1. Separator Types Overview
Midstream operations use several types of separation vessels, each optimized for specific fluid compositions and process requirements. Selecting the correct type is the first and most important decision in separator design.
| Separator Type | Phases Separated | Typical GOR (SCF/bbl) | Primary Application |
|---|---|---|---|
| Two-phase separator | Gas + total liquid | 1,000–100,000 | Gas-condensate separation, gas gathering |
| Three-phase separator | Gas + oil + water | 500–50,000 | Wellhead production, oil processing |
| Gas scrubber | Gas + trace liquid | > 50,000 | Compressor suction, process inlet |
| Filter separator | Gas + mist/aerosols | > 100,000 | Custody transfer, fuel gas |
| Slug catcher | Gas + liquid slugs | Variable | Pipeline receipt, slug absorption |
| Cyclone separator | Gas + liquid (compact) | 5,000–200,000 | Offshore, weight-limited applications |
| Free water knockout | Oil + free water | N/A (liquid-liquid) | Water removal before oil treatment |
| Electrostatic treater | Oil + emulsified water | N/A (liquid-liquid) | BS&W reduction to pipeline spec |
2. Selection Flowchart
Follow this decision tree to select the appropriate separator type based on the operating conditions and process requirements:
Decision Step 1: Number of Phases
| Feed Composition | Direction |
|---|---|
| Gas only (mist removal needed) | Go to Filter Separator / Coalescer |
| Gas + single liquid phase | Go to Step 2 (Two-phase selection) |
| Gas + oil + water | Go to Step 3 (Three-phase selection) |
| Oil + water only (no gas) | Go to Free Water Knockout / Treater |
Decision Step 2: Two-Phase Selection (Gas + Liquid)

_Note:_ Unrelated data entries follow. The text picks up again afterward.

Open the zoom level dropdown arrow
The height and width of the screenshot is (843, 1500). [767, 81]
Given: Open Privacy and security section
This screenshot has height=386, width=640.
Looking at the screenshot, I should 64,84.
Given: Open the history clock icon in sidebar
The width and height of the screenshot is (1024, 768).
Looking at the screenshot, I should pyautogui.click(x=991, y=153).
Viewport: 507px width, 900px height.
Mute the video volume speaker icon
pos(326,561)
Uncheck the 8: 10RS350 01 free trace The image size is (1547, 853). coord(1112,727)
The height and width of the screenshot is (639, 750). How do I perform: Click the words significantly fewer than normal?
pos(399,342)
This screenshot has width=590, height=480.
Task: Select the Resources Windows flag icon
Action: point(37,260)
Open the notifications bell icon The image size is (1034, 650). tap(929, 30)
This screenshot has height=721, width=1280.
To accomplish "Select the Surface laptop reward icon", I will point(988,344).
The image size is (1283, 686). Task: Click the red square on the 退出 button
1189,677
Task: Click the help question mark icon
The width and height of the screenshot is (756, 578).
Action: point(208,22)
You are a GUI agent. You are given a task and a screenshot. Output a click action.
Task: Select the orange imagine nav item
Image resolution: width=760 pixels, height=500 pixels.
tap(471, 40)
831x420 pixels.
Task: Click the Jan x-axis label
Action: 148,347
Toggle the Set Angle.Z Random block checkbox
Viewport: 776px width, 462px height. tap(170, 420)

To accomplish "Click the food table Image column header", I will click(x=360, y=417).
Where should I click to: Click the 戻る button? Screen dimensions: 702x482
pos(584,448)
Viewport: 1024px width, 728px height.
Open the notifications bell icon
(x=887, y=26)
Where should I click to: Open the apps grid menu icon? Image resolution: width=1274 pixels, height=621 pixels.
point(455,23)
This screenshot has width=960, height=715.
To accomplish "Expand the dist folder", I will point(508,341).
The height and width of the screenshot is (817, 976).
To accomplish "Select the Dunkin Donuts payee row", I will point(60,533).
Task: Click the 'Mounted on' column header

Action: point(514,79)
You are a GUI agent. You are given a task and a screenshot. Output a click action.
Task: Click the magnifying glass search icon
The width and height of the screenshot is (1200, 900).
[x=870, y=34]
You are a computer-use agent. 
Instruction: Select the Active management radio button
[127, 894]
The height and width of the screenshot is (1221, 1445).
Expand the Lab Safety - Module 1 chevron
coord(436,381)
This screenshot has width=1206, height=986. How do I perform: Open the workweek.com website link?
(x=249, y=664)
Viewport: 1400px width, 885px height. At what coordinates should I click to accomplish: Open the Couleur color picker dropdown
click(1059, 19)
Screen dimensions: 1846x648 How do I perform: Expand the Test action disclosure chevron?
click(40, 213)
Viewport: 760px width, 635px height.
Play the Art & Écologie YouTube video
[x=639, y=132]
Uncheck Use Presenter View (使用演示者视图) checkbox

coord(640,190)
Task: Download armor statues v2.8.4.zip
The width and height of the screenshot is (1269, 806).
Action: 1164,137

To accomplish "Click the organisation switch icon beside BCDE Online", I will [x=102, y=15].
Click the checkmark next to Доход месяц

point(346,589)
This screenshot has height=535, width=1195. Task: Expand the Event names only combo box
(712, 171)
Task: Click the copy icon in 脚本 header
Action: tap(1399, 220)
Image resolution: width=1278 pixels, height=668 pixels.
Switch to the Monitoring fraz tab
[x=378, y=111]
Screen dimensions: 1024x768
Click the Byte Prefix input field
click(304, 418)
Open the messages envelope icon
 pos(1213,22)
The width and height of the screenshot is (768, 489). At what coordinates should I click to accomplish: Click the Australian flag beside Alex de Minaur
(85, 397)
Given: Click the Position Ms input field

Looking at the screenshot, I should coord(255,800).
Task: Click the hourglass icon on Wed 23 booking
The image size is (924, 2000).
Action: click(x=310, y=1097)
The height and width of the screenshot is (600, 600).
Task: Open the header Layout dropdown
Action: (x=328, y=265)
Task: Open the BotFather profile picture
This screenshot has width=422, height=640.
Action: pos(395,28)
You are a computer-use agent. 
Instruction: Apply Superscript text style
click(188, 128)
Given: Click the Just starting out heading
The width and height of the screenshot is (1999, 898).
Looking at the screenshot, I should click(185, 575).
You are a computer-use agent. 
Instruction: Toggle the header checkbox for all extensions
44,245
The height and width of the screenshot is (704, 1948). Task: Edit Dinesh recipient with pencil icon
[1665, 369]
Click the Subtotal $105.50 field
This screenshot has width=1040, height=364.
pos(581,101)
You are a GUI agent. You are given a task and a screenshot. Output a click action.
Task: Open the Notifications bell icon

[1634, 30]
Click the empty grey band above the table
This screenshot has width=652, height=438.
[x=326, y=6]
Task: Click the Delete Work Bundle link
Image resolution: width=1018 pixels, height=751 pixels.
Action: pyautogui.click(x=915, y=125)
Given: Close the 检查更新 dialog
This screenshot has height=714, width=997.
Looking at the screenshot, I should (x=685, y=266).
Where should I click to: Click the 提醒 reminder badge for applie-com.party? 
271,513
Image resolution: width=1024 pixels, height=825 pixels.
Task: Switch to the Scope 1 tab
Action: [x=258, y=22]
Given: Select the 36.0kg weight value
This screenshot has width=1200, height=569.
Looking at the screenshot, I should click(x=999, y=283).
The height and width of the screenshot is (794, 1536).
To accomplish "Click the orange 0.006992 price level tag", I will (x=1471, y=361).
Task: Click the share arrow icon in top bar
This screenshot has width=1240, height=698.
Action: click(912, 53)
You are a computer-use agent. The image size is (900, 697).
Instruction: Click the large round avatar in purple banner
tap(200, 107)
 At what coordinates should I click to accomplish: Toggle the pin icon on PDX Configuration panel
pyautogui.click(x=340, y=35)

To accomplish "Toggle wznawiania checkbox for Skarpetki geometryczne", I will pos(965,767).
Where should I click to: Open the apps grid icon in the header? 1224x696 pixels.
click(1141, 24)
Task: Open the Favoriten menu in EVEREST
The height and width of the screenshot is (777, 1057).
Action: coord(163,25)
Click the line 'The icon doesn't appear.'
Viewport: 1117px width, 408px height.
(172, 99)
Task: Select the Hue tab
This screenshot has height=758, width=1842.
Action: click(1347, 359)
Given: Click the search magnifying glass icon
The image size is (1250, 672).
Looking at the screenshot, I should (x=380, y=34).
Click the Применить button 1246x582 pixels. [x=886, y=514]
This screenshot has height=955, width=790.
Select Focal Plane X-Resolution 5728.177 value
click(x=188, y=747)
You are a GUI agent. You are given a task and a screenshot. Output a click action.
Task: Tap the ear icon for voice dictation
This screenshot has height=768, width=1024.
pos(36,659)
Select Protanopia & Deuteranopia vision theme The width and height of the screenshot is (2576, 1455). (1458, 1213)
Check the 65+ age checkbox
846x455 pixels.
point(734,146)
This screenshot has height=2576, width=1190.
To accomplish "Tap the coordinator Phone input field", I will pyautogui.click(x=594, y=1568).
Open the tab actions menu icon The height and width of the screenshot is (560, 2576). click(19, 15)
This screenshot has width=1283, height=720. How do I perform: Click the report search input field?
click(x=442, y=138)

| Condition | Recommended Type |
|---|---|
| GOR > 50,000 SCF/bbl (gas dominant) | Gas scrubber (vertical) |
| GOR 5,000–50,000 (moderate liquid) | Two-phase separator (vertical or horizontal) |
| GOR 1,000–5,000 (significant liquid) | Two-phase separator (horizontal) |
| Slug flow expected from pipeline | Slug catcher + two-phase separator |
| Custody transfer gas quality needed | Filter separator (downstream of primary separation) |
| Compact/lightweight required (offshore) | Cyclone separator |
Decision Step 3: Three-Phase Selection (Gas + Oil + Water)
| Condition | Recommended Type |
|---|---|
| Water cut < 10%, no emulsion | Three-phase separator (weir type) |
| Water cut 10–50% | Three-phase separator (bucket and weir) |
| Water cut > 50% | Free water knockout + oil treater |
| Tight emulsion, BS&W spec < 1% | Three-phase separator + electrostatic treater |
| High GOR with minor water | Two-phase separator + free water knockout |
3. GOR-Based Selection
The gas-to-oil ratio (GOR) is the primary indicator for separator type selection. It determines whether the separator design is gas-controlled, liquid-controlled, or balanced.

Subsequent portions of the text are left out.